__Selected passage__
=======

If you require the use of home oxygen, there are several precautions you need to take in order to make sure you are using it safely. Most importantly, you need to know about the risks associated with home oxygen and fire. Oxygen is fuel for fire, so the presence of oxygen can cause a small fire to burn out of control very quickly. It's also important to know that if you use oxygen cylinders, the compressed oxygen can explode if exposed to high heat. To protect yourself, your family, and your home, Advanced Respiratory Care offers these tips to make sure you are using oxygen safely in your home and reducing your risk for fires.
- Oxygen canisters should be kept at least 5-10 feet away from gas stoves, lighted fireplaces, wood stoves, candles or other sources of open flames.
- Do not use electric razors while using oxygen. (These are a possible source of sparks.)
- Do not use oil, grease or petroleum-based products on the equipment. Do not use it near you while you use oxygen. These materials are highly flammable and will burn readily and violently in an oxygen rich environment. Avoid oil or petroleum-based lotions or creams, like Vaseline, on your face or upper chest. Check the ingredients of such products before purchase. Refrain from using aerosol sprays. If a skin moisturizer is needed, consider using cocoa butter, aloe vera or other similar products. For lubrication or re-hydration of dry nasal passages, use water-based products. Your pharmacist or care provider can suggest these.
- Never leave oxygen supply running when not in use. Oxygen can enrich various materials and cause them to become extremely flammable.
- Use your concentrator in a well-ventilated area.
- Post signs in every room where oxygen is in use. Make sure that absolutely NO SMOKING occurs in the home or in the car when oxygen is in use.

=======

__Instructions for the task__
Can you write out the home oxygen safety text above in full, word for word?

__Information__
=======

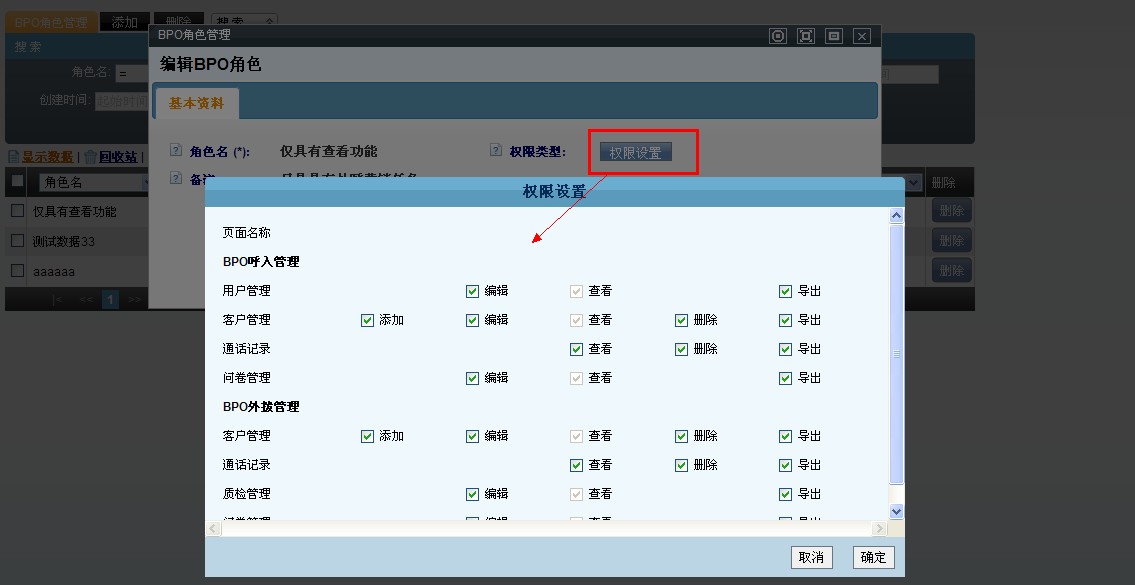Click the 确定 button to confirm permissions
Image resolution: width=1135 pixels, height=585 pixels.
coord(873,557)
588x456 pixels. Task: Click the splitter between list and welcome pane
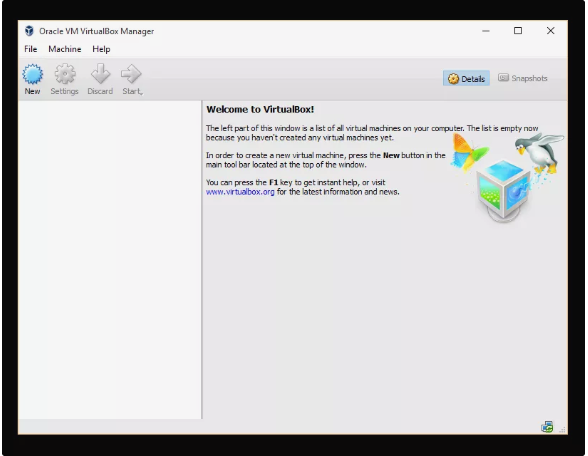(x=202, y=260)
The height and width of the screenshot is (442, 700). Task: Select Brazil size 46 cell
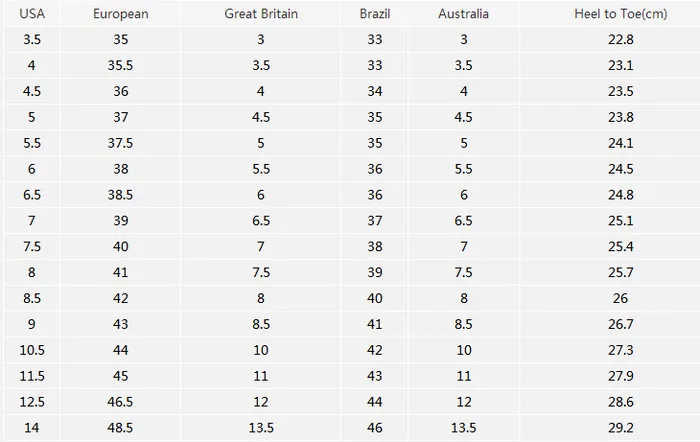point(375,428)
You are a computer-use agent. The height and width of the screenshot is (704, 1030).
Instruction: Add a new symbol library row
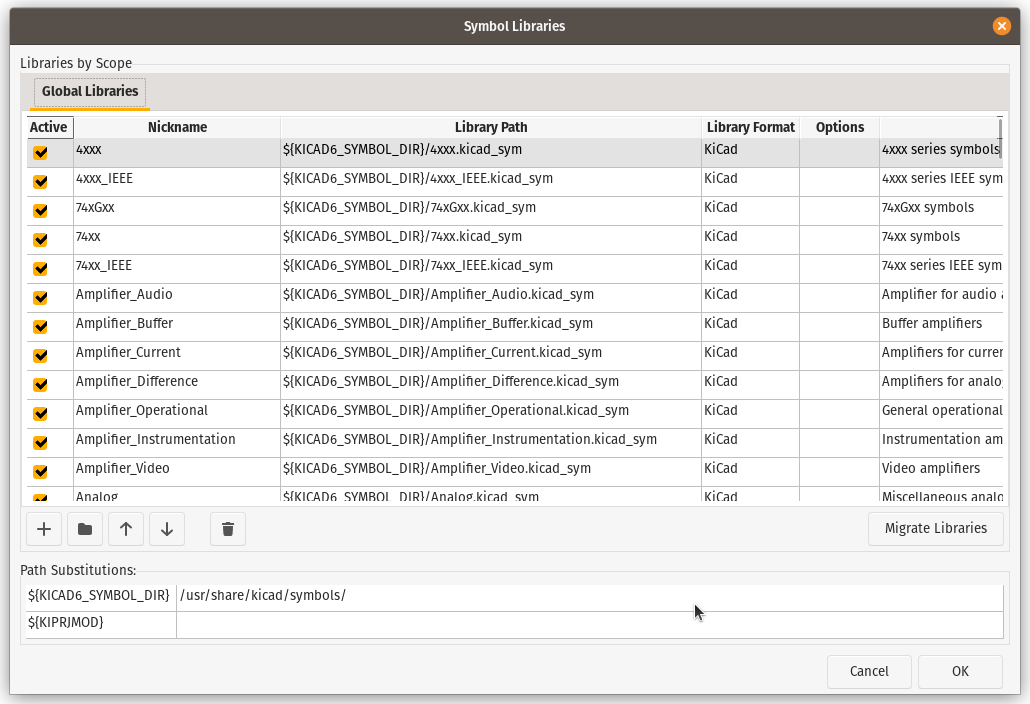point(43,528)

=======

__Output below__
If you require the use of home oxygen, there are several precautions you need to take in order to make sure you are using it safely. Most importantly, you need to know about the risks associated with home oxygen and fire. Oxygen is fuel for fire, so the presence of oxygen can cause a small fire to burn out of control very quickly. It's also important to know that if you use oxygen cylinders, the compressed oxygen can explode if exposed to high heat. To protect yourself, your family, and your home, Advanced Respiratory Care offers these tips to make sure you are using oxygen safely in your home and reducing your risk for fires.
- Oxygen canisters should be kept at least 5-10 feet away from gas stoves, lighted fireplaces, wood stoves, candles or other sources of open flames.
- Do not use electric razors while using oxygen. (These are a possible source of sparks.)
- Do not use oil, grease or petroleum-based products on the equipment. Do not use it near you while you use oxygen. These materials are highly flammable and will burn readily and violently in an oxygen rich environment. Avoid oil or petroleum-based lotions or creams, like Vaseline, on your face or upper chest. Check the ingredients of such products before purchase. Refrain from using aerosol sprays. If a skin moisturizer is needed, consider using cocoa butter, aloe vera or other similar products. For lubrication or re-hydration of dry nasal passages, use water-based products. Your pharmacist or care provider can suggest these.
- Never leave oxygen supply running when not in use. Oxygen can enrich various materials and cause them to become extremely flammable.
- Use your concentrator in a well-ventilated area.
- Post signs in every room where oxygen is in use. Make sure that absolutely NO SMOKING occurs in the home or in the car when oxygen is in use.